18 A critical view of the warm rain process in marine stratocumulus observations and numerical models

Monday, 7 July 2014
Jørgen B. Jensen, NCAR, Broomfield, CO

The results of LES bin microphysics models have previously been used to parameterize the warm rain process in bulk microphysics schemes (e.g. Khairotdinov and Kogan, 2000; KK2000). As such models develop warm rain in marine stratocumulus, and as they typically only treat drops grown on small aerosol particles, it is perhaps not surprising that almost all climate models parameterize the formation of warm rain based on drop parameters that are primarily sensitive to small aerosol particles (e.g. mean cloud droplet radius and cloud droplet concentration, or combinations thereof).

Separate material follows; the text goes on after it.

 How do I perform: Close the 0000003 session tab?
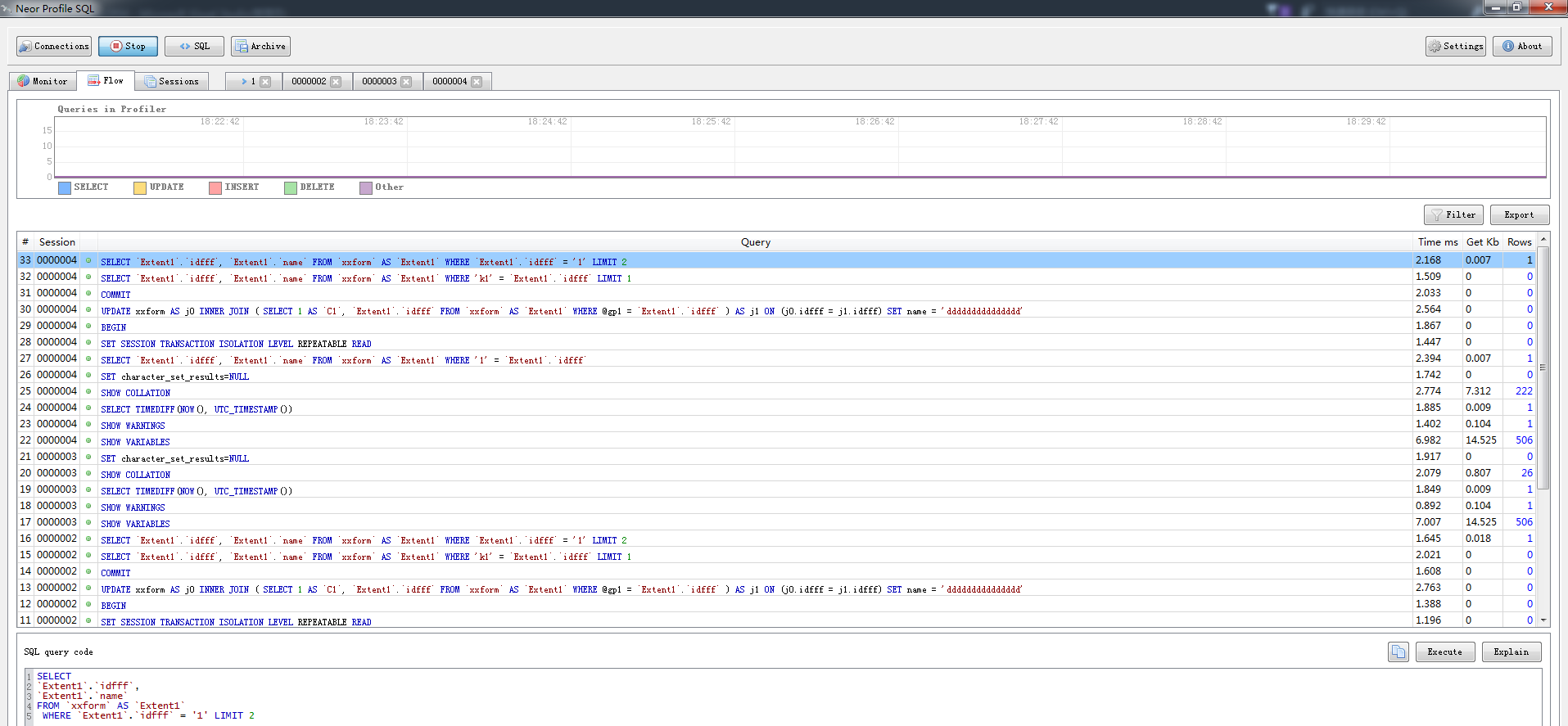point(406,82)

This study examines in some detail selected drop growth processes leading to initial drizzle formation (the so-called autoconversion rate). This is done in three ways: (i) By examining the underlying equations used in bin microphysics models, and by demonstrating how drop mixing, that is treated as a linear mixing processes, should be treated as a non-linear process; (ii) by calculating the autoconversion rate based on observations of drop spectra from the VOCALS field deployment and comparing it to the KK2000 parameterization for the same situation; and (iii) by calculating the autoconversion rate for VOCALS marine stratocumulus using a simple box model of drop growth on giant sea-salt aerosol particles.

The calculations cast serious doubt on the commonly used method of parameterizing autoconversion based on droplet growth on small aerosol particles.